▶ [WORK ITEM]
Both the line with "Viewport: 1568px width, 655px height." and the line with "Screen dimensions: 1456x835" in the records below must appear in the output, along with every line between them, exactly and with nothing added.

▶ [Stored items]
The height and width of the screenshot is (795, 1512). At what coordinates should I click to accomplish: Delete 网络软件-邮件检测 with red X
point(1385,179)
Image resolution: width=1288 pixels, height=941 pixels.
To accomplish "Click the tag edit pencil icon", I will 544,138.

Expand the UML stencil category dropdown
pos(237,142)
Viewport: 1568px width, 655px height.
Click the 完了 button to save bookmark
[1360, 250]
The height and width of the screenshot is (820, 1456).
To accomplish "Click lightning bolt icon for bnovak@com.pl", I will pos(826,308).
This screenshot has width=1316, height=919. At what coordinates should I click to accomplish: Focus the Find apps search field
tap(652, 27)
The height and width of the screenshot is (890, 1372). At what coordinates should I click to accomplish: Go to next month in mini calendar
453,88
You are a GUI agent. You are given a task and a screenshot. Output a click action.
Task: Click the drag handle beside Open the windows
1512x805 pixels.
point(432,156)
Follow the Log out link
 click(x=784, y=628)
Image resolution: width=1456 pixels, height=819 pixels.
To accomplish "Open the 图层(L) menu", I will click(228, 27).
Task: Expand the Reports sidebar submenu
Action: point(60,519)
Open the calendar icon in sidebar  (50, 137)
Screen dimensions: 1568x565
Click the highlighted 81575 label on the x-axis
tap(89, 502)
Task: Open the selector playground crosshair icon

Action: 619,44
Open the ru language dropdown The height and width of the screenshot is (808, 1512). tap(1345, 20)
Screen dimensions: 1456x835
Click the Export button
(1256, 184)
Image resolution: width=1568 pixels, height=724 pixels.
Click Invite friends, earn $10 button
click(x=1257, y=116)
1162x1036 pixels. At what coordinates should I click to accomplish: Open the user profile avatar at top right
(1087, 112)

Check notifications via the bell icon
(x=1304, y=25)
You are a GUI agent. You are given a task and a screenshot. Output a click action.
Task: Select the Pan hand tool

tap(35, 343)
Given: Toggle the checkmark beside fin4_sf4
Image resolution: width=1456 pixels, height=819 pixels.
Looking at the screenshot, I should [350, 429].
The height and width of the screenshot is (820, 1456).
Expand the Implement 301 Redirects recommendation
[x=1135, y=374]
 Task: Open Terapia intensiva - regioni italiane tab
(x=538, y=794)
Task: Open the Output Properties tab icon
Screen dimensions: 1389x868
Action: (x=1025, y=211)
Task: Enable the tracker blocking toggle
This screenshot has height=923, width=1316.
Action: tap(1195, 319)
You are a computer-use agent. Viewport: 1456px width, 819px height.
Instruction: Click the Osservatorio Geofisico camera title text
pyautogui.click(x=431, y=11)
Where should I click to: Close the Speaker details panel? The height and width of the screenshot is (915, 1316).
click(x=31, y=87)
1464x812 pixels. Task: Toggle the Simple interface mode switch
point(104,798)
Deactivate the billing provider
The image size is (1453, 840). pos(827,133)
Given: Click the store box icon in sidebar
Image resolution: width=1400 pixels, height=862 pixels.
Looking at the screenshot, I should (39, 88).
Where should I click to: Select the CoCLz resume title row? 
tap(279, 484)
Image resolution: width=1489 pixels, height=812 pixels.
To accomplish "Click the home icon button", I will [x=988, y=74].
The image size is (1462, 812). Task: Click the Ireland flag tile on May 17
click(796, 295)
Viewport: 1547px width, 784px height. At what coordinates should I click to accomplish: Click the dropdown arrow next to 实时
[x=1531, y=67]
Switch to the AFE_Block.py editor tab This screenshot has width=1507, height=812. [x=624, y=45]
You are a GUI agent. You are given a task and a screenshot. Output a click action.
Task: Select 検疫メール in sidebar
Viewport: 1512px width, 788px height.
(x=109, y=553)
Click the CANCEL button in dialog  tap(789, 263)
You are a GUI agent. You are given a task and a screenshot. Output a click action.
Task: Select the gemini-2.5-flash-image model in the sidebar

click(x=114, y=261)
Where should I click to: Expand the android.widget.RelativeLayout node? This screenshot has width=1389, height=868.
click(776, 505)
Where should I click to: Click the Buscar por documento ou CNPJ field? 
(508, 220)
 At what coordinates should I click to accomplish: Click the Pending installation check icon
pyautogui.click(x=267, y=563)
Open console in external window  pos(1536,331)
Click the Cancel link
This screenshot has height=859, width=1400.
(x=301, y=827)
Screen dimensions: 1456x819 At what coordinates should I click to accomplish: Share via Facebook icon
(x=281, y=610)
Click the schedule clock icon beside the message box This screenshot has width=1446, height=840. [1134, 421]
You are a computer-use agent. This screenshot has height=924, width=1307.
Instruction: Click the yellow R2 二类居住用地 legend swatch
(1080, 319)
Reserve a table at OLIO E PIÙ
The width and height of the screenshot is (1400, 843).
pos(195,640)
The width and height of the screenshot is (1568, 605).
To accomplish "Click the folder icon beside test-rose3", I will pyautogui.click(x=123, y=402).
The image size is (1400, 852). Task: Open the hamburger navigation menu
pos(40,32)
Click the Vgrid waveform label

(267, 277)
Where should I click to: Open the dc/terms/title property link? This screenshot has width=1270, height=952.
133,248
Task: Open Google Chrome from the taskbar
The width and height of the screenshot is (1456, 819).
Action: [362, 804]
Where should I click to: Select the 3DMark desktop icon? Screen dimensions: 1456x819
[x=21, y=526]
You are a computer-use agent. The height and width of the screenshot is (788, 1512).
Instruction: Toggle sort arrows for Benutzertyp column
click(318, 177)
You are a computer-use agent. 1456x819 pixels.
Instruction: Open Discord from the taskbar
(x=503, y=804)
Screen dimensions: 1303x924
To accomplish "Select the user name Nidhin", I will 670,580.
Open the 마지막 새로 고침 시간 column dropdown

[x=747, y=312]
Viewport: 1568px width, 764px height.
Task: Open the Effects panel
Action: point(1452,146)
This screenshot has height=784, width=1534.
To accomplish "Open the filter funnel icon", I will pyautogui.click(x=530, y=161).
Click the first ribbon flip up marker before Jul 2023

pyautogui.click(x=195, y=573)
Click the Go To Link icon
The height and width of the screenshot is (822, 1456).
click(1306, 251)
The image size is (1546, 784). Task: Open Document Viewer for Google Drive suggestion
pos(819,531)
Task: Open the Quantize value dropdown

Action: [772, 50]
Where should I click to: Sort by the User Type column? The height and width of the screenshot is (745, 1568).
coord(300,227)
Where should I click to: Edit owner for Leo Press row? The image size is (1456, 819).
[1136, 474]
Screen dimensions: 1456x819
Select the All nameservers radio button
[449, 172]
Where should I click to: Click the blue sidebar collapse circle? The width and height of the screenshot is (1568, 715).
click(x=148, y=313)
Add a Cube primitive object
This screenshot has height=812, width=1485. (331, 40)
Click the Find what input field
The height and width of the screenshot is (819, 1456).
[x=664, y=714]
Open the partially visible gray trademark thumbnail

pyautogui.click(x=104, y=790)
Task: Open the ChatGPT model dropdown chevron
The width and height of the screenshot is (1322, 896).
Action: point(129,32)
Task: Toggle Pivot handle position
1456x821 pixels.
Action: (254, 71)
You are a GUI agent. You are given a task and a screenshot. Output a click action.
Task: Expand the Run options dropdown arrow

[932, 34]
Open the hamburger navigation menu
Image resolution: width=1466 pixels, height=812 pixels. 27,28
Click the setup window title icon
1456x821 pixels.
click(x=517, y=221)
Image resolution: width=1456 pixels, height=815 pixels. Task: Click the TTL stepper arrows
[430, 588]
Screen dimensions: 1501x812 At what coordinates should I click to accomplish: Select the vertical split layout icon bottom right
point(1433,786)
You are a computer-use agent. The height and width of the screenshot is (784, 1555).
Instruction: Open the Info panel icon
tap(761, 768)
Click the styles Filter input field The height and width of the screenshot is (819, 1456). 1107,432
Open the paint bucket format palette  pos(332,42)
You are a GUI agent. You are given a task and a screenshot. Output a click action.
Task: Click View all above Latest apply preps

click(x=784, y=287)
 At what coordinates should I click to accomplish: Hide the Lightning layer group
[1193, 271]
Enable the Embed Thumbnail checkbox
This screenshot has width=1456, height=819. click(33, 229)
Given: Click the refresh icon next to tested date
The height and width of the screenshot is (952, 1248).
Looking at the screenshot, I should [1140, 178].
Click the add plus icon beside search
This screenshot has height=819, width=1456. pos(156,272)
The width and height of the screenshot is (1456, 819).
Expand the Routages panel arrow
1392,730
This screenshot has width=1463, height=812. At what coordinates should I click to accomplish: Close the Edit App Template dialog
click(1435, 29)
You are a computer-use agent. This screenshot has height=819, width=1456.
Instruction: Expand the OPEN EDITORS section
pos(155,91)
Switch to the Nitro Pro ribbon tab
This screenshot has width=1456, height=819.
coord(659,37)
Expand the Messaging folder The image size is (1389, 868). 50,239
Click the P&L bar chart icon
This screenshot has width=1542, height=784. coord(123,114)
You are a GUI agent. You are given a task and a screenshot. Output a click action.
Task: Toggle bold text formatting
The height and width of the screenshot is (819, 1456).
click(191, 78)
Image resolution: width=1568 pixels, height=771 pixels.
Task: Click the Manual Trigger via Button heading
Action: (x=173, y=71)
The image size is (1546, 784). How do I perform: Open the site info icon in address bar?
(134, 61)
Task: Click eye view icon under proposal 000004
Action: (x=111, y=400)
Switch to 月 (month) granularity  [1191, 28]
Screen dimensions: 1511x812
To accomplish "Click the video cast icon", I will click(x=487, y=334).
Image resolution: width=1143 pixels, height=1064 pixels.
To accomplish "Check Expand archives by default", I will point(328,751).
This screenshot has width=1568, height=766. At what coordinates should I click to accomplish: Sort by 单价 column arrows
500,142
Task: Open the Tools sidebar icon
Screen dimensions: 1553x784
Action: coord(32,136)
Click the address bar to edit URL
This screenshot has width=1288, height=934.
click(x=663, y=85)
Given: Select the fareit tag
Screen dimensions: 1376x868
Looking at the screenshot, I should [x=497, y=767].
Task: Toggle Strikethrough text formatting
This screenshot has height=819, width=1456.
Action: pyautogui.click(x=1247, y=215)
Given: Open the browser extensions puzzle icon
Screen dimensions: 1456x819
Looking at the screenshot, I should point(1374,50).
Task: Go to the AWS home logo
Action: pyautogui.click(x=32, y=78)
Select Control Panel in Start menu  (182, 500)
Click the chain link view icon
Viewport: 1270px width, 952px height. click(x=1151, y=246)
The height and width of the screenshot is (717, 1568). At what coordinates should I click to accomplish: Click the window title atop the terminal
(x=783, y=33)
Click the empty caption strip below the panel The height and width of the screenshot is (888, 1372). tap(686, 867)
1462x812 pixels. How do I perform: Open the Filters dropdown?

▶ [RESPONSE TO THE TASK]
Viewport: 1568px width, 655px height.
Click the 完了 button to save bookmark
[1360, 250]
The height and width of the screenshot is (820, 1456).
To accomplish "Click lightning bolt icon for bnovak@com.pl", I will pos(826,308).
This screenshot has width=1316, height=919. At what coordinates should I click to accomplish: Focus the Find apps search field
tap(652, 27)
The height and width of the screenshot is (890, 1372). At what coordinates should I click to accomplish: Go to next month in mini calendar
453,88
You are a GUI agent. You are given a task and a screenshot. Output a click action.
Task: Click the drag handle beside Open the windows
1512x805 pixels.
point(432,156)
Follow the Log out link
 click(x=784, y=628)
Image resolution: width=1456 pixels, height=819 pixels.
To accomplish "Open the 图层(L) menu", I will click(228, 27).
Task: Expand the Reports sidebar submenu
Action: point(60,519)
Open the calendar icon in sidebar  (50, 137)
Screen dimensions: 1568x565
Click the highlighted 81575 label on the x-axis
tap(89, 502)
Task: Open the selector playground crosshair icon

Action: 619,44
Open the ru language dropdown The height and width of the screenshot is (808, 1512). tap(1345, 20)
Screen dimensions: 1456x835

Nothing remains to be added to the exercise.